* BEGIN Extracted text *

The odd thing about Mahinda Rajapaksa, who will be stepping down from the Sri Lankan presidency after a shock upset on Friday, was that he was never afraid of the Tamil Tigers returning to the island. Even though Rajapaksa won his popularity by vowing to end the decades-old civil war between Sri Lanka’s Tamil north and the rest of the country, a promise he kept through the use of tremendous violence, the president was never worried about the Tamil terror outfit coming back.

This is because he always knew that his primary voter base, Sri Lanka’s Buddhist Sinhalese majority, would quickly rally and unite against a group that they see as terrorists. Instead, particularly in the aftermath of the Arab Spring, Rajapaksa was always more worried about an Occupy-style popular uprising built on the back of economic discontent.

Occupy Sri Lanka

That isn’t quite what happened in this week’s elections, with opposition candidate Maithripala Sirisena winning 51.3% of the vote and ending a decade-long rule during which the Rajapaksa family began to stick fingers in every industrial and government pie. Yet even if there was not an Occupy-style uprising, the lesson of Sirisena’s win is not entirely one of cultural and ethnic reconciliation.

* END Extracted text *
* BEGIN Data provided *

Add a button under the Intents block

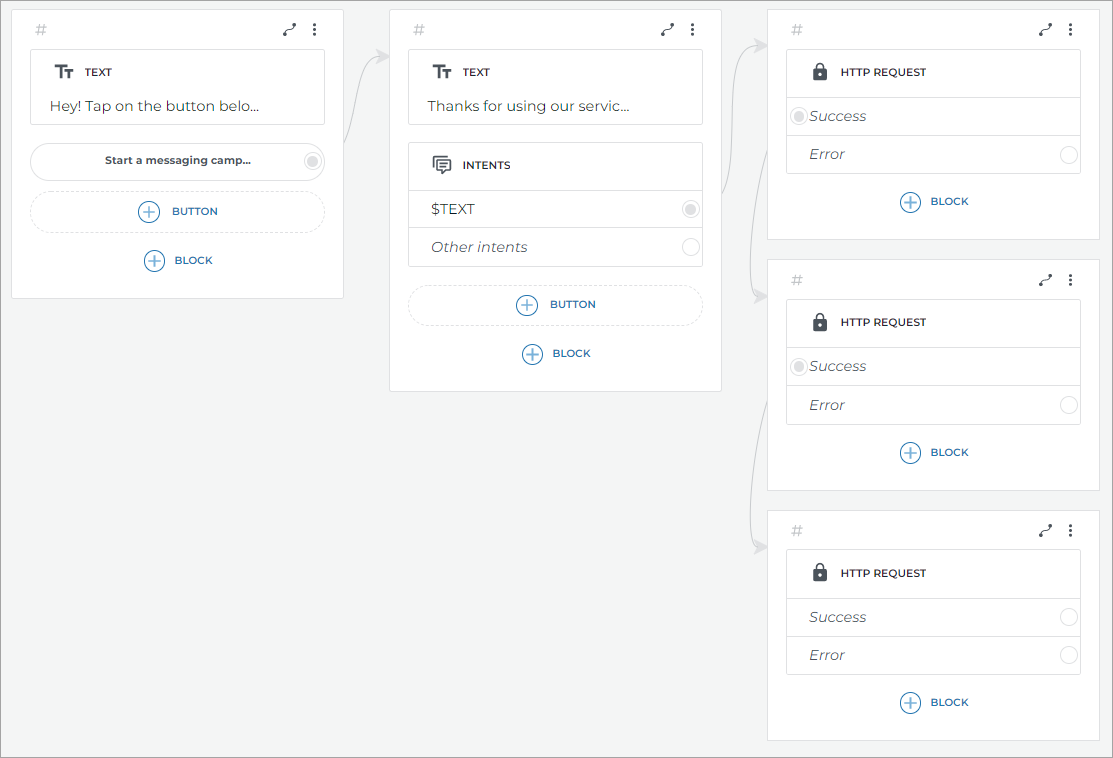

* END Data provided *

**What this exercise asks**:
a) Please rewrite the article on Rajapaksa's defeat from the words "The odd thing" through "of economic discontent.", putting "LTTE" wherever "Tamil Tigers" appears.
b) According to the article on Rajapaksa's defeat, what share of the vote did Maithripala Sirisena win?

**Outputs**:
a)
The odd thing about Mahinda Rajapaksa, who will be stepping down from the Sri Lankan presidency after a shock upset on Friday, was that he was never afraid of the LTTE returning to the island. Even though Rajapaksa won his popularity by vowing to end the decades-old civil war between Sri Lanka’s Tamil north and the rest of the country, a promise he kept through the use of tremendous violence, the president was never worried about the Tamil terror outfit coming back.

This is because he always knew that his primary voter base, Sri Lanka’s Buddhist Sinhalese majority, would quickly rally and unite against a group that they see as terrorists. Instead, particularly in the aftermath of the Arab Spring, Rajapaksa was always more worried about an Occupy-style popular uprising built on the back of economic discontent.

b) 51.3%